Saturday, November 14, 2015

Reverse engineering and the security of software

Erratum: I apologize if somebody is left with the impression that the "pond model" is of my invention.It is not. I cannot trace the history of it, but here is a reference for it:


Large portions of this blog post was written in April (or there abouts). I’ve only updated it in some places and seriously reworked a comment on bug bounties. It was part of a larger blog post that I wanted to make and never finished. It just kept on growing. The blog post would’ve been called “Perverse infosec incentives” and is about the totally messed up incentive structure present in infosec sector today. Any micro economist would have a field day applying standard micro economic theory – especially the industrial organization subsection of micro economics and analyze just how badly infosec economics works. The other sections that I’ve not finished and probably never will, have the following headers – I’m sure most of you guys can fill in the blanks from reading just the headers.
Why exploits are weapons
Why #yourboyserge proves that anti-virus works and why I am free riding
Why anti-virus companies might be better off showing false positives
Why does public available information about offensive security dominate defensive
Why would it be a good idea for an infosec company to blog
Peak malware

You may ask why I’m posting this now and haven’t done so earlier. Well – one reason Is that I was beat to bringing up the subject. I believe Haroon Meer was responsible for that, but I’m not sure. Any ways I’m glad that it is brought up, whoever did it. The other was I actually halfway decided against trespassing on info sec politics terrain. My reason was I wanted to keep my blog about technical stuff. Eventually there was a bit of mission creep with the “Nostalgia posts” and I think I’ll just let it creep some more. I blog for fun, why should I care about mission creep? Finally came a tweet from Marion Marschalek that read: “Infosecs first problem in policy work is its heterogeneous community that doesnt get its plenty opinions together. Free after @halvarflake“.  All this made me think that even though these things have been said before and almost certainly better that I can, maybe if enough people join the choir somebody will listen.
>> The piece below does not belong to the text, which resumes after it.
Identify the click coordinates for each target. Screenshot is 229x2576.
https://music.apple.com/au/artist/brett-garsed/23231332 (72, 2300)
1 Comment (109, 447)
Reverse engineering and the security of software

It is often that reverse engineering software is disallowed in license agreements. Sometimes it’s even argued by software manufacturers that reverse engineering software should be generally outlawed to protect their intellectual property. I shall argue here that reverse engineering for information security is in fact important for all information security and software quality in general using classical arguments from the Industrial Organization branch of economics. This blog post is not meant to be rigorous, but to introduce some useful economic concepts.  The release of this blog post was motivated by discussion on reverse engineering and the relevance of the Akerlof(1970) article for this discussion. Though I agree that this article is indeed relevant, I shall argue here that the while Akerlof’s problem has simple solutions those solutions do not work well for the software security problem and that reverse engineering does provide a solution.

You would obviously be right if you immediately though that economics doesn’t say anything about security. But it does say something about quality and a product being secure would be considered a quality by most customers and by a society as a whole it certainly should. Thus when I talk about software quality I’m talking about how secure it is in this text. There are other aspects of software quality which I’ll ignore here even though the same argument extends themselves to other measures of quality. I’ll use the quality lingo to stay in tune with classic economics.

Akerlof(1970) made an economic model for the market of used cars. His model has two kinds of used cars: cherries and lemons. Consumers are assumed not to be able to identify if a car was in great shape (a cherry)  or in bad shape (a lemon – after your facial expression once you find out you bought one). However the car dealer / previous owner would know. Say the value of a lemon is $600 and the value of a cherry $2000. With every other car being a lemon the average value would be $1300 and a rational; risk neutral consumer would thus be willing to pay this for a car. Obviously no dealer would sell a cherry for this price and the market would break down.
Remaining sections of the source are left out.